原文节选

Bootstrap

spark-submit源码解析

先说背景。

spark工程要引入一个其他的包,就叫它polaris 。这个包含有一个protobuf-java-3.12.0.jar。

但是我们cdh6.3.2里含有的protobuf-java-2.5.0.jar 这里存在一个jar冲突。

 现象。 

我们打包的时候把polaris 包打入jar包。然后我们执行java-jar  java -classpath xxx 的时候,一切正常。

但是我们如果在spark的代码里引用这个jar,就会出现类找不到,经查寻,就是这个3.12.0找不到。

解决办法。

1.spark/jars目录放如这个jar。 用client 放一台机器就行。cluster估计要全放。

2.--files protobuf-java-3.12.0.jar \ 试了

22/10/31 10:23:23 INFO yarn.Client: Uploading resource file:/data/share/dw_ia_portraitsearch/protobuf-java-3.12.0.jar -> hdfs://s2cluster/user/hive/.sparkStaging/application_1663836951091_3821/protobuf-java-3.12.0.jar
3.--jars  protobuf-java-3.12.0.jar

4.--packages xxxx:xxx \  --repositories url \

那么这几种有什么区别呢? 还是得搞源码。怎么入手呢?

spark-submit开始,下面一步步学习和研究spark-submit。

whereis spark-submit

 

#!/bin/bash
  # Reference: http://stackoverflow.com/questions/59895/can-a-bash-script-tell-what-directory-its-stored-in
  SOURCE="${BASH_SOURCE[0]}"
  BIN_DIR="$( dirname "$SOURCE" )"
  while [ -h "$SOURCE" ]
  do
    SOURCE="$(readlink "$SOURCE")"
    [[ $SOURCE != /* ]] && SOURCE="$BIN_DIR/$SOURCE"
    BIN_DIR="$( cd -P "$( dirname "$SOURCE"  )" && pwd )"
  done
  BIN_DIR="$( cd -P "$( dirname "$SOURCE" )" && pwd )"

摘录材料
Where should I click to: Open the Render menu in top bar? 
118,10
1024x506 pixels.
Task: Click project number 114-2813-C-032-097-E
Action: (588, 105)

任务说明
A: 将上文spark-submit源码解析中从“spark工程要引入一个其他”到“就是这个3.12.0找不到。”之间的部分（含首尾）一字不差地抄录出来。
B: 逐字重述上面的整份列表，一行不漏。

书面答案
A:
spark工程要引入一个其他的包,就叫它polaris 。这个包含有一个protobuf-java-3.12.0.jar。

但是我们cdh6.3.2里含有的protobuf-java-2.5.0.jar 这里存在一个jar冲突。

 现象。 

我们打包的时候把polaris 包打入jar包。然后我们执行java-jar  java -classpath xxx 的时候,一切正常。

但是我们如果在spark的代码里引用这个jar,就会出现类找不到,经查寻,就是这个3.12.0找不到。

B:
Where should I click to: Open the Render menu in top bar? 
118,10
1024x506 pixels.
Task: Click project number 114-2813-C-032-097-E
Action: (588, 105)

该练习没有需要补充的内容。